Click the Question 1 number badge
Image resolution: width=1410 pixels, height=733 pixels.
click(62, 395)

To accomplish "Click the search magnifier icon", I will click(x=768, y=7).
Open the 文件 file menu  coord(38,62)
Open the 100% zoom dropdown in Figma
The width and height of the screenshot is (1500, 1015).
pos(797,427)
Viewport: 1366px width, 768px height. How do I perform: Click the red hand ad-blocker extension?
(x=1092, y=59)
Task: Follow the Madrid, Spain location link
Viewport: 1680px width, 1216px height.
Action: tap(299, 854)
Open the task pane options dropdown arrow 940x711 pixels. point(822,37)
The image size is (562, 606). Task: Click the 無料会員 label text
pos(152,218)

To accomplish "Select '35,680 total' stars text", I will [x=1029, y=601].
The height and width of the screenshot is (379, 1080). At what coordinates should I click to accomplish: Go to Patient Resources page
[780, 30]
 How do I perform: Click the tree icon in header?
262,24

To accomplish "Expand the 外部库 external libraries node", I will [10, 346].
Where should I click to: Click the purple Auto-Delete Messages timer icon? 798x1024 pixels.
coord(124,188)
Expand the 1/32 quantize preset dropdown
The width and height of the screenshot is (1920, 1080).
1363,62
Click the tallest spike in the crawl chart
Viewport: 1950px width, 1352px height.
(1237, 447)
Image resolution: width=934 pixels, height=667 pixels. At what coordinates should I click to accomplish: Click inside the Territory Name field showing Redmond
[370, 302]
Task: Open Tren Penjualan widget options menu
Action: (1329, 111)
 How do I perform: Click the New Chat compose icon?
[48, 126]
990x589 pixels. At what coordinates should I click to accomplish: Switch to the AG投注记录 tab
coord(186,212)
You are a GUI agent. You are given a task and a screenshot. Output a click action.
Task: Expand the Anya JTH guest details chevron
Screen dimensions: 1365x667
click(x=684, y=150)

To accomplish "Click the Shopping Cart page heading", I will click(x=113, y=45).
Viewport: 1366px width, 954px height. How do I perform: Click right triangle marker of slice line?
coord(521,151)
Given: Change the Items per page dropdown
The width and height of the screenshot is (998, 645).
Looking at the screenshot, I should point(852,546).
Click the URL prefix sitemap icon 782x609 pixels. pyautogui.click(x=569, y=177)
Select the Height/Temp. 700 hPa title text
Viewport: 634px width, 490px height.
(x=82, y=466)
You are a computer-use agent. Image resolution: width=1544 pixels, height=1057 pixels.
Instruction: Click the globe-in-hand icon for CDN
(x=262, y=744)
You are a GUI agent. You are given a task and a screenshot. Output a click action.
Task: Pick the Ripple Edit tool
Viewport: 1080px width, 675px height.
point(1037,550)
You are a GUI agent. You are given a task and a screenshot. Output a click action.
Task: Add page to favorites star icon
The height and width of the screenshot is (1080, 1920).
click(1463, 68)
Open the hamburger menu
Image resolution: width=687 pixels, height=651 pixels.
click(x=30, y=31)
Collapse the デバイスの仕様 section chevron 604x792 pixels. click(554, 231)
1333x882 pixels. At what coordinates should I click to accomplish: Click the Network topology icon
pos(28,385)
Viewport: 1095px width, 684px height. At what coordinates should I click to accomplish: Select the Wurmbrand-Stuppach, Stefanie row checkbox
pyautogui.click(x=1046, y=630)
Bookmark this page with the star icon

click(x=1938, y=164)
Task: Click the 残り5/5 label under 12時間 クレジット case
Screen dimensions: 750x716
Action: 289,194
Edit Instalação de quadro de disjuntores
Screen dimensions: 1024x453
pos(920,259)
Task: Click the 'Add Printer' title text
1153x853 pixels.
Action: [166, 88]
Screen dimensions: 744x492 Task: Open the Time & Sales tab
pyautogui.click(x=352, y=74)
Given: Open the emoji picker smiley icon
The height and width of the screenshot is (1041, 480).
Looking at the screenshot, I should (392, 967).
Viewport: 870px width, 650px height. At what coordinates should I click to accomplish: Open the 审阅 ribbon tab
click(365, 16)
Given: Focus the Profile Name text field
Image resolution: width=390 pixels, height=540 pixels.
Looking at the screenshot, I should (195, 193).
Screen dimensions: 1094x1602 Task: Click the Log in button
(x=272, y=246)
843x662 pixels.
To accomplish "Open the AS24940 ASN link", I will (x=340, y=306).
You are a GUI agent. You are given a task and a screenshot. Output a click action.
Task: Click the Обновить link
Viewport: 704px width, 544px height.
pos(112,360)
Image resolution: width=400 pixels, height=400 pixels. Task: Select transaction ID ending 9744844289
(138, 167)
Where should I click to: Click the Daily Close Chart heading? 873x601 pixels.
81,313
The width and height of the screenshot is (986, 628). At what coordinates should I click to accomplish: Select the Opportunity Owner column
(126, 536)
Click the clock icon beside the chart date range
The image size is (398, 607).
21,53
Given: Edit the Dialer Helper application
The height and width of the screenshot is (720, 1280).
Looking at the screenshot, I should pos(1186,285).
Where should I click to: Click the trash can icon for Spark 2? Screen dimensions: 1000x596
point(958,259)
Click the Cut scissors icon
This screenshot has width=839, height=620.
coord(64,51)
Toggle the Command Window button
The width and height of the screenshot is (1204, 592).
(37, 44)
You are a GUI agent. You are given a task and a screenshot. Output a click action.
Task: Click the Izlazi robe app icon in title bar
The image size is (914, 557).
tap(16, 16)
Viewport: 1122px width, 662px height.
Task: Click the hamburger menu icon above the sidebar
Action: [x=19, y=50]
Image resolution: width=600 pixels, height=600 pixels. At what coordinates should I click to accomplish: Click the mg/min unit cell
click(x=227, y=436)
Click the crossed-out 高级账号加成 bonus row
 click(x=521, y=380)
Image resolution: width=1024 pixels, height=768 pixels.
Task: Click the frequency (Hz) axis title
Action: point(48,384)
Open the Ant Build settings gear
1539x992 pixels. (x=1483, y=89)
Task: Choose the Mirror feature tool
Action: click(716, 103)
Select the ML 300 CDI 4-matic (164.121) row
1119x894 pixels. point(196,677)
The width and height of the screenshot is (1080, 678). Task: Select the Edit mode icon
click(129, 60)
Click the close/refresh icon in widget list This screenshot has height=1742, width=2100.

= = = =

Problem requirements
Reproduce every line of the records above verbatim, in the same order and without alteration.

Finished task
Click the Question 1 number badge
Image resolution: width=1410 pixels, height=733 pixels.
click(62, 395)

To accomplish "Click the search magnifier icon", I will click(x=768, y=7).
Open the 文件 file menu  coord(38,62)
Open the 100% zoom dropdown in Figma
The width and height of the screenshot is (1500, 1015).
pos(797,427)
Viewport: 1366px width, 768px height. How do I perform: Click the red hand ad-blocker extension?
(x=1092, y=59)
Task: Follow the Madrid, Spain location link
Viewport: 1680px width, 1216px height.
Action: tap(299, 854)
Open the task pane options dropdown arrow 940x711 pixels. point(822,37)
The image size is (562, 606). Task: Click the 無料会員 label text
pos(152,218)

To accomplish "Select '35,680 total' stars text", I will [x=1029, y=601].
The height and width of the screenshot is (379, 1080). At what coordinates should I click to accomplish: Go to Patient Resources page
[780, 30]
 How do I perform: Click the tree icon in header?
262,24

To accomplish "Expand the 外部库 external libraries node", I will [10, 346].
Where should I click to: Click the purple Auto-Delete Messages timer icon? 798x1024 pixels.
coord(124,188)
Expand the 1/32 quantize preset dropdown
The width and height of the screenshot is (1920, 1080).
1363,62
Click the tallest spike in the crawl chart
Viewport: 1950px width, 1352px height.
(1237, 447)
Image resolution: width=934 pixels, height=667 pixels. At what coordinates should I click to accomplish: Click inside the Territory Name field showing Redmond
[370, 302]
Task: Open Tren Penjualan widget options menu
Action: (1329, 111)
 How do I perform: Click the New Chat compose icon?
[48, 126]
990x589 pixels. At what coordinates should I click to accomplish: Switch to the AG投注记录 tab
coord(186,212)
You are a GUI agent. You are given a task and a screenshot. Output a click action.
Task: Expand the Anya JTH guest details chevron
Screen dimensions: 1365x667
click(x=684, y=150)

To accomplish "Click the Shopping Cart page heading", I will click(x=113, y=45).
Viewport: 1366px width, 954px height. How do I perform: Click right triangle marker of slice line?
coord(521,151)
Given: Change the Items per page dropdown
The width and height of the screenshot is (998, 645).
Looking at the screenshot, I should point(852,546).
Click the URL prefix sitemap icon 782x609 pixels. pyautogui.click(x=569, y=177)
Select the Height/Temp. 700 hPa title text
Viewport: 634px width, 490px height.
(x=82, y=466)
You are a computer-use agent. Image resolution: width=1544 pixels, height=1057 pixels.
Instruction: Click the globe-in-hand icon for CDN
(x=262, y=744)
You are a GUI agent. You are given a task and a screenshot. Output a click action.
Task: Pick the Ripple Edit tool
Viewport: 1080px width, 675px height.
point(1037,550)
You are a GUI agent. You are given a task and a screenshot. Output a click action.
Task: Add page to favorites star icon
The height and width of the screenshot is (1080, 1920).
click(1463, 68)
Open the hamburger menu
Image resolution: width=687 pixels, height=651 pixels.
click(x=30, y=31)
Collapse the デバイスの仕様 section chevron 604x792 pixels. click(554, 231)
1333x882 pixels. At what coordinates should I click to accomplish: Click the Network topology icon
pos(28,385)
Viewport: 1095px width, 684px height. At what coordinates should I click to accomplish: Select the Wurmbrand-Stuppach, Stefanie row checkbox
pyautogui.click(x=1046, y=630)
Bookmark this page with the star icon

click(x=1938, y=164)
Task: Click the 残り5/5 label under 12時間 クレジット case
Screen dimensions: 750x716
Action: 289,194
Edit Instalação de quadro de disjuntores
Screen dimensions: 1024x453
pos(920,259)
Task: Click the 'Add Printer' title text
1153x853 pixels.
Action: [166, 88]
Screen dimensions: 744x492 Task: Open the Time & Sales tab
pyautogui.click(x=352, y=74)
Given: Open the emoji picker smiley icon
The height and width of the screenshot is (1041, 480).
Looking at the screenshot, I should (392, 967).
Viewport: 870px width, 650px height. At what coordinates should I click to accomplish: Open the 审阅 ribbon tab
click(365, 16)
Given: Focus the Profile Name text field
Image resolution: width=390 pixels, height=540 pixels.
Looking at the screenshot, I should (195, 193).
Screen dimensions: 1094x1602 Task: Click the Log in button
(x=272, y=246)
843x662 pixels.
To accomplish "Open the AS24940 ASN link", I will (x=340, y=306).
You are a GUI agent. You are given a task and a screenshot. Output a click action.
Task: Click the Обновить link
Viewport: 704px width, 544px height.
pos(112,360)
Image resolution: width=400 pixels, height=400 pixels. Task: Select transaction ID ending 9744844289
(138, 167)
Where should I click to: Click the Daily Close Chart heading? 873x601 pixels.
81,313
The width and height of the screenshot is (986, 628). At what coordinates should I click to accomplish: Select the Opportunity Owner column
(126, 536)
Click the clock icon beside the chart date range
The image size is (398, 607).
21,53
Given: Edit the Dialer Helper application
The height and width of the screenshot is (720, 1280).
Looking at the screenshot, I should pos(1186,285).
Where should I click to: Click the trash can icon for Spark 2? Screen dimensions: 1000x596
point(958,259)
Click the Cut scissors icon
This screenshot has width=839, height=620.
coord(64,51)
Toggle the Command Window button
The width and height of the screenshot is (1204, 592).
(37, 44)
You are a GUI agent. You are given a task and a screenshot. Output a click action.
Task: Click the Izlazi robe app icon in title bar
The image size is (914, 557).
tap(16, 16)
Viewport: 1122px width, 662px height.
Task: Click the hamburger menu icon above the sidebar
Action: [x=19, y=50]
Image resolution: width=600 pixels, height=600 pixels. At what coordinates should I click to accomplish: Click the mg/min unit cell
click(x=227, y=436)
Click the crossed-out 高级账号加成 bonus row
 click(x=521, y=380)
Image resolution: width=1024 pixels, height=768 pixels.
Task: Click the frequency (Hz) axis title
Action: point(48,384)
Open the Ant Build settings gear
1539x992 pixels. (x=1483, y=89)
Task: Choose the Mirror feature tool
Action: click(716, 103)
Select the ML 300 CDI 4-matic (164.121) row
1119x894 pixels. point(196,677)
The width and height of the screenshot is (1080, 678). Task: Select the Edit mode icon
click(129, 60)
Click the close/refresh icon in widget list This screenshot has height=1742, width=2100.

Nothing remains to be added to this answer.